▶ Records provided:
- - -

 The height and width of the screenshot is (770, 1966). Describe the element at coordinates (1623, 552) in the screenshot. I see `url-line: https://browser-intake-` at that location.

- - -

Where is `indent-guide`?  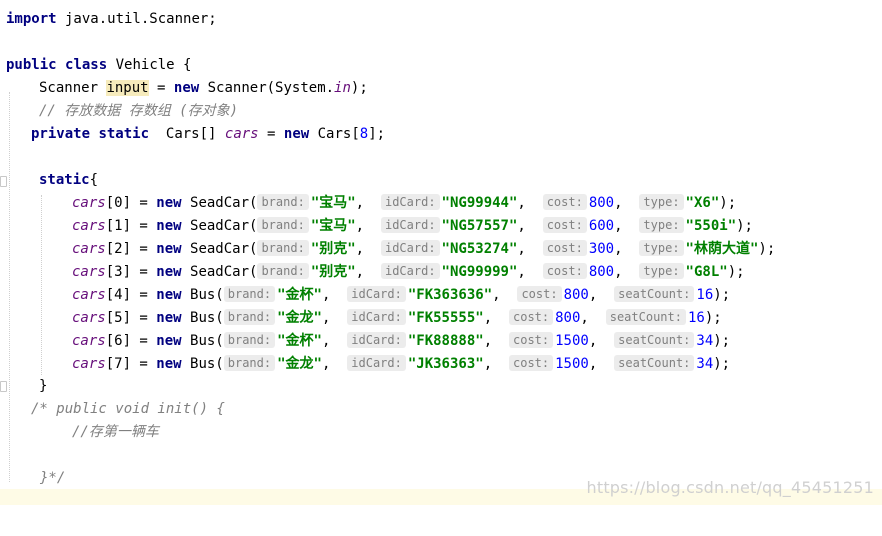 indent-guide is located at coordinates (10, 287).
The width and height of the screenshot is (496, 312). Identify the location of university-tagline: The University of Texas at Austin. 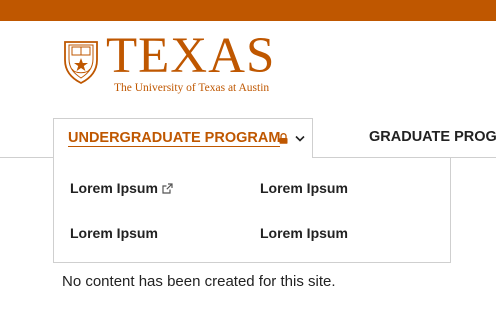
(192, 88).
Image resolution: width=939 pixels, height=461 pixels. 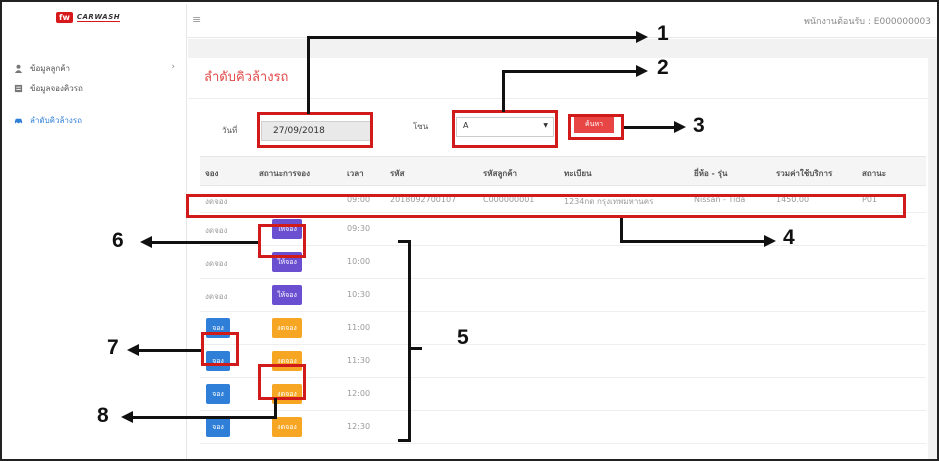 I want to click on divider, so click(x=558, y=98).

- - -

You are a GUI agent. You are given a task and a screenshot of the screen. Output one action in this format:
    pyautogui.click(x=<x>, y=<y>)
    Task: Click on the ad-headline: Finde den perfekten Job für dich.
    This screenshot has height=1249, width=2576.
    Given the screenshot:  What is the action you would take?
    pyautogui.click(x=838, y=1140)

- - -

▶ Problem to work on: Copy the records above verbatim, from the line containing "You are a GUI" through the line containing "pyautogui.click(x=838, y=1140)", both lines included.

▶ Answer area:
You are a GUI agent. You are given a task and a screenshot of the screen. Output one action in this format:
    pyautogui.click(x=<x>, y=<y>)
    Task: Click on the ad-headline: Finde den perfekten Job für dich.
    This screenshot has height=1249, width=2576.
    Given the screenshot:  What is the action you would take?
    pyautogui.click(x=838, y=1140)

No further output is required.